Urteil gegen Rechtsschutzversicherung: Vorauswahl von Mediatoren unzulässig

Das Landgericht Frankfurt hat mit einem (noch nicht rechtskräftigen) Urteil entschieden, dass die Vorauswahl eines Mediators durch einen Rechtsschutzversicherer im Fall eines verpflichtenden Mediationsverfahrens vor der Inanspruchnahme von Rechtsschutz unzulässig ist.

Einige Tarife des verklagten Rechtsschutzversicherers sehen für bestimmte Sachverhalte vor, dass vor Einleitung von prozessualen Schritten zunächst ein außergerichtliches Mediationsverfahren durchgeführt werden muss, wobei Auswahl und Vergütung des Mediators dem Versicherer obliegen.

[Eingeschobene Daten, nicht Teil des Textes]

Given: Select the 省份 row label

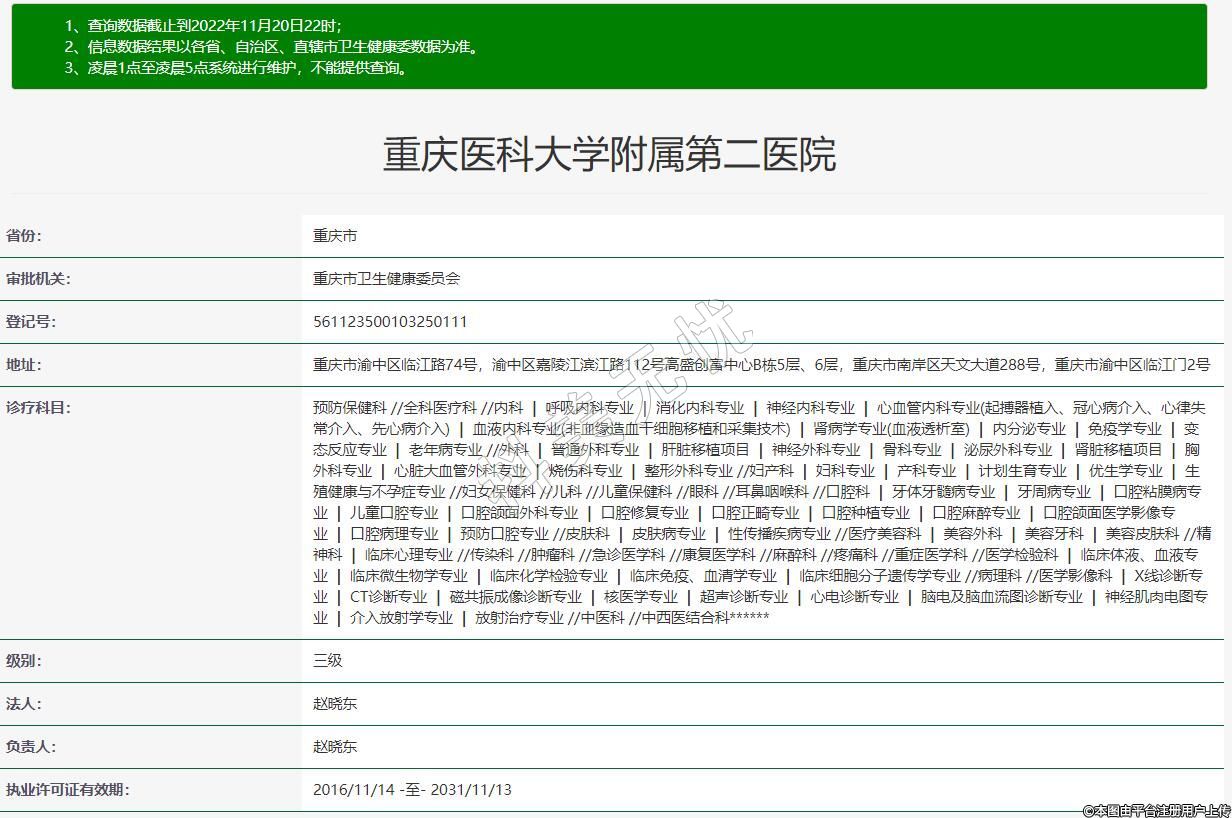Looking at the screenshot, I should click(x=24, y=236).
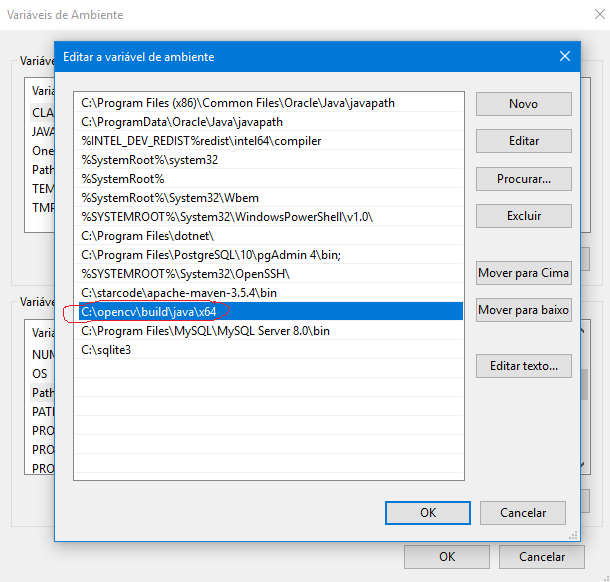Screen dimensions: 610x582
Task: Click the Excluir button
Action: pyautogui.click(x=523, y=216)
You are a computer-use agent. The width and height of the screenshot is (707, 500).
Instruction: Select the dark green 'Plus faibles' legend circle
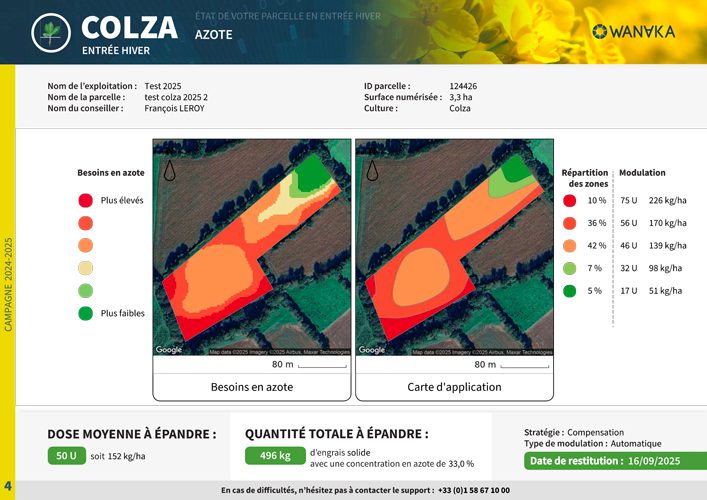click(85, 313)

Das Gericht sieht hierin einen Verstoß gegen § 2 Abs.1 Mediationsgesetz, wonach die Mediatorin oder der Mediator von beiden Parteien auszuwählen ist.

Insbesondere sei bei einer Auswahl des Mediators durch den Versicherer  der Grundsatz der Unparteilichkeit nicht hinreichend gewahrt: Dem Versicherer gehe es in der Regel um eine möglichst kostengünstige Streitbeilegung, wohingegen der Versicherungsnehmer eine seinen Interessen möglichst weitgehend Rechnung tragende Rechtsberatung wünsche, was für den Versicherer im Falle einer gerichtlichen Klärung zu deutlich höheren Kosten führen könne. Insofern sei die Versicherung an der gütlichen Einigung vor einem Mediator interessiert. Wenn allerdings gleichzeitig der Versicherer die Auswahl und Vergütung des Mediators übernimmt, bestehe die Gefahr, überwiegend im eigenen Interesse der Kostenminimierung zu handeln.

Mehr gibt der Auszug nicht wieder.